OK, so our oldest son was six and probably at stage 4.5 at the time of this event. He was listening pretty closely as one of our pastors talked about how we all screw up –in parenting, in life. Then he passed this note to me.
I guess one thing I’ve drilled into his head is a high regard for silliness.
Obviously, I’m ignoring this advice…
I keep my kids’ artwork in a special place. It’s called the trash can. Just kidding. But seriously.
— sammy rhodes (@prodigalsam) May 26, 2013
Another of his notes from past Bible studies (at home this time) was this gem produced after we explored Elijah on Mt. Carmel, taunting the prophets of Baal.
And at noon Elijah mocked them, saying, “Cry aloud, for he is a god. Either he is musing, or he is relieving himself, or he is on a journey, or perhaps he is asleep and must be awakened.” ( from 1 Kings 18)
His drawing has improved. His spelling, well, we’ve got time to work on that. I like to think of his approach as Classical, predating sight-spelling.
He is old skool, like his dad. Scrood up.
But I have some consolation. This is another picture he drew of the two of us.
No laughter when he handed this one to me.
Love. Joy. Unuty!
That’s the aim. And I’m happy to see it in his own hand. Of course, there’s lots of “scrooing” up along the way.
I resist turning this funny post all “lessony,” but hey, God is great.

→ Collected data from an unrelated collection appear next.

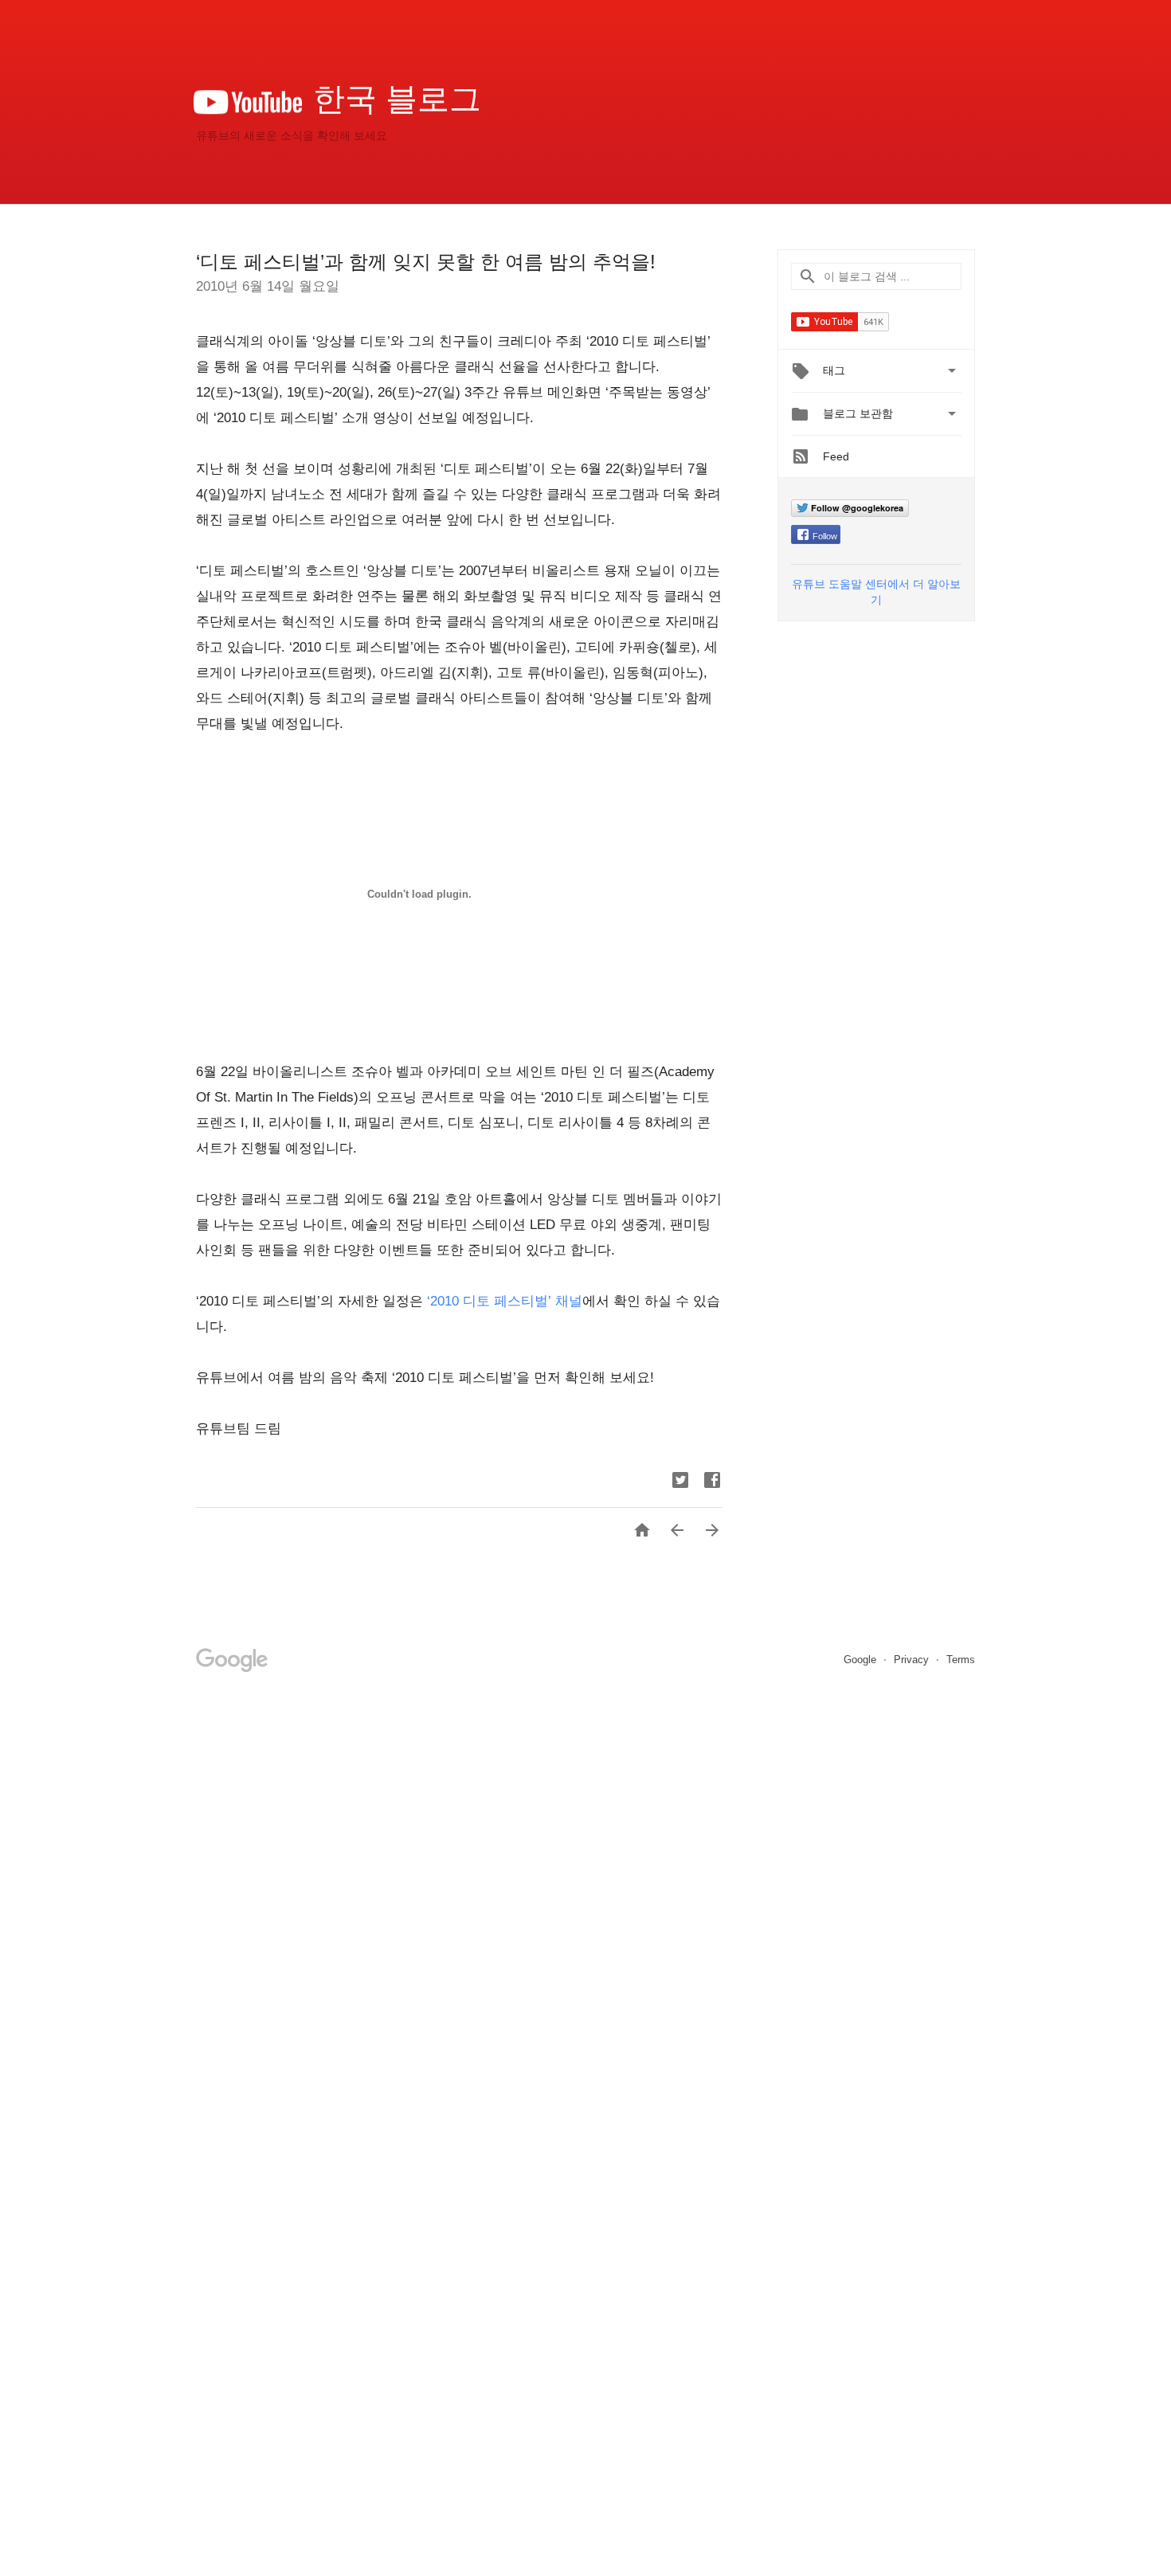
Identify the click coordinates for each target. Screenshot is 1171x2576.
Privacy (913, 1660)
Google (861, 1660)
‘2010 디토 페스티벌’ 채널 (504, 1301)
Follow (825, 536)
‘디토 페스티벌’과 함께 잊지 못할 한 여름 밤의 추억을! (426, 261)
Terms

And he really is on the scene. The God we call out to in our (very real) parenting inadequacy is the God of Elijah. The Lord, he is God. He aims to build into our lives the same unity he has always experienced in the Trinity. We are invited into that same happy, unifying love and asked to be like that in the world. (Not act like that. Be like that. Be who we are –who we are becoming.) Our Triune God is great. He is active in our families.
And he does not take bathroom breaks.